Defining what is systemically important versus what is not. Defining what is commercial trade versus speculative. Defining appropriate levels of capital versus required levels of capital. Defining what trust means and more.

What is systemically important?

Global regulators are claiming a need to protect systemically important financial institutions (SIFIs), as these are the ones they view as too big to fail. So, a SIFI is an institution that a country defines as being capable of bringing down the country. This means that BNP Paribas is systemically important to France, as it controls about 40% of all transactions that take place in the country. By the same token, Lloyds-HBOS and RBS are systemically important to the UK, as Citi, Bank of America Merrill Lynch and JPMorgan Chase are to the US. AIB and Bank of Ireland are systemically important to Ireland in the same way as Icesave is to Iceland.

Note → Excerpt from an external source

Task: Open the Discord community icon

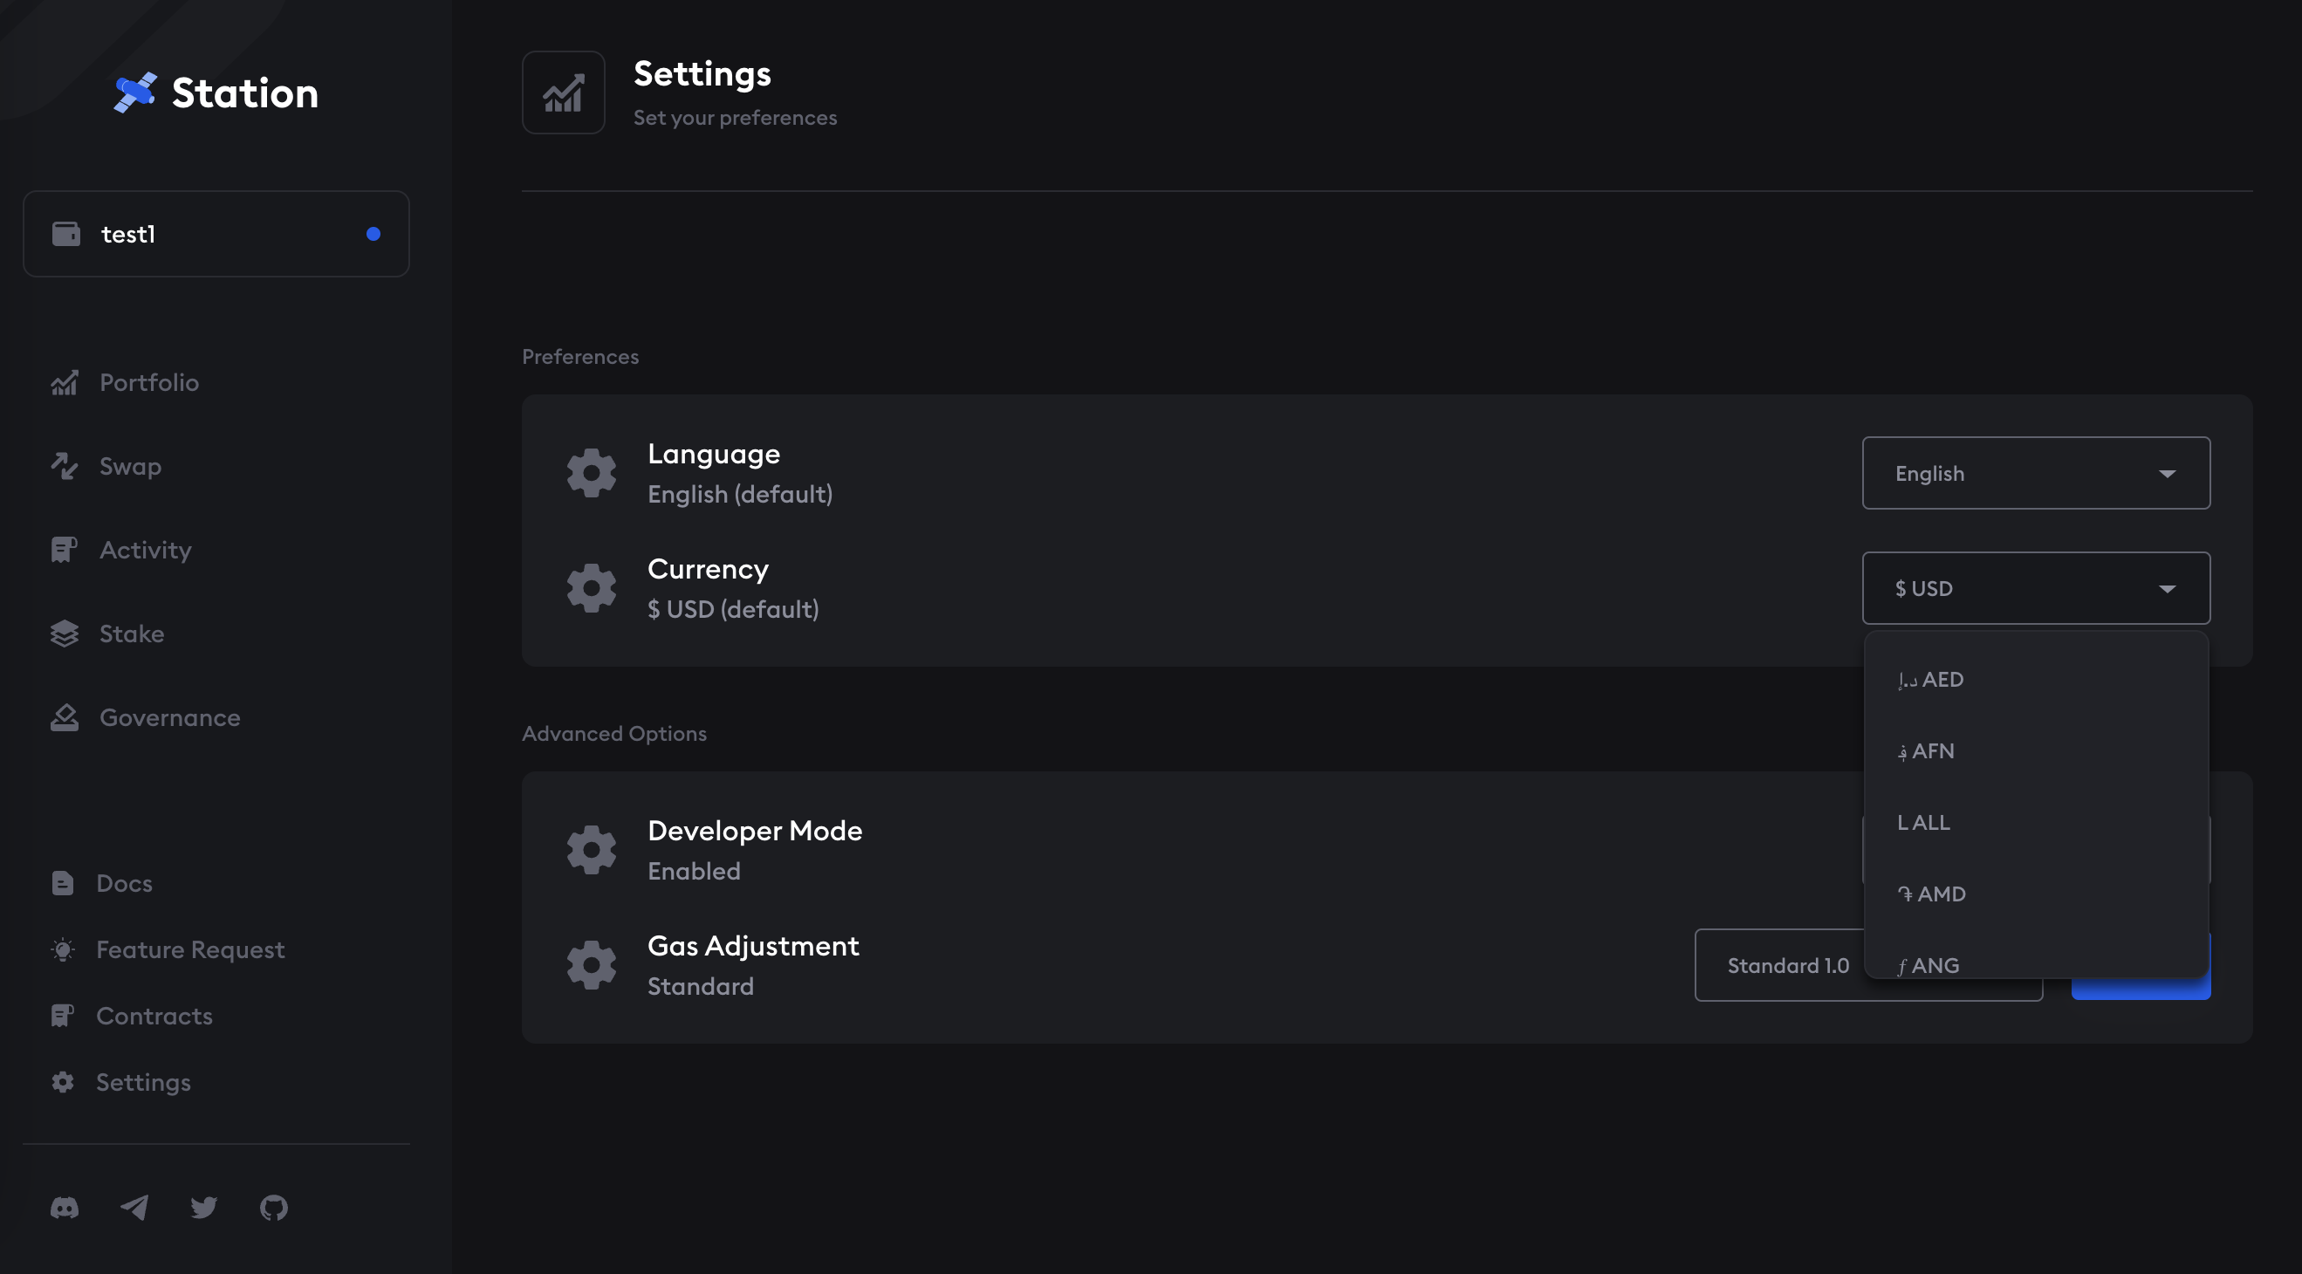Action: [64, 1208]
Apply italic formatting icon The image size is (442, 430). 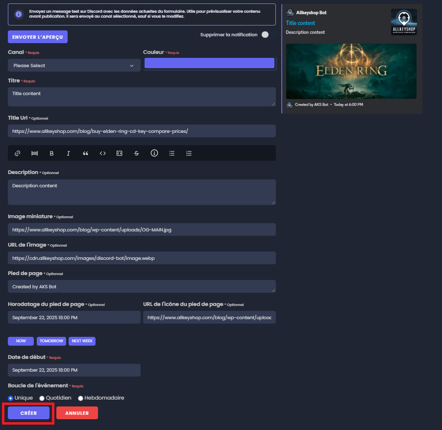[x=68, y=153]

What is systemically unimportant?

However, things get trickier when you ask what is systemically unimportant. Where do Northern Rock, Bear Stearns or Lehman Brothers fit in?

The truth is, every SIFI is linked to a lesser SIFI which, in turn, is linked to a smaller SIFI, and so the discussion of what is systemically important is purely a matter of scale and economy.

What this really means is that for the most globally interconnected SIFIs, we need living wills - a method of letting such an institution fail in a matter of days, without bringing down the whole financial system.

I would like to see living wills for every bank, taking the view that systemically important is purely relative. However, for the truly cross-border banks that are systemically important, rather than national banks, this should extend further to an unravelling plan that can be achieved without disrupting interconnected counterparties.

That's darned difficult, but will be something the regulators will have to tackle - in fact some already are.

OTC derivatives

Regulators are also looking at over-the-counter (OTC) derivatives - saying that those related to commercial activity are fine, but those used for purely speculative purposes are not.

That is another tough call.

Is investing in an OTC derivative to hedge US dollars against Chinese remnimbi in a three-month forward swap commercially sensible? Yes, but it could just as easily be a speculative hedge. How do you decide?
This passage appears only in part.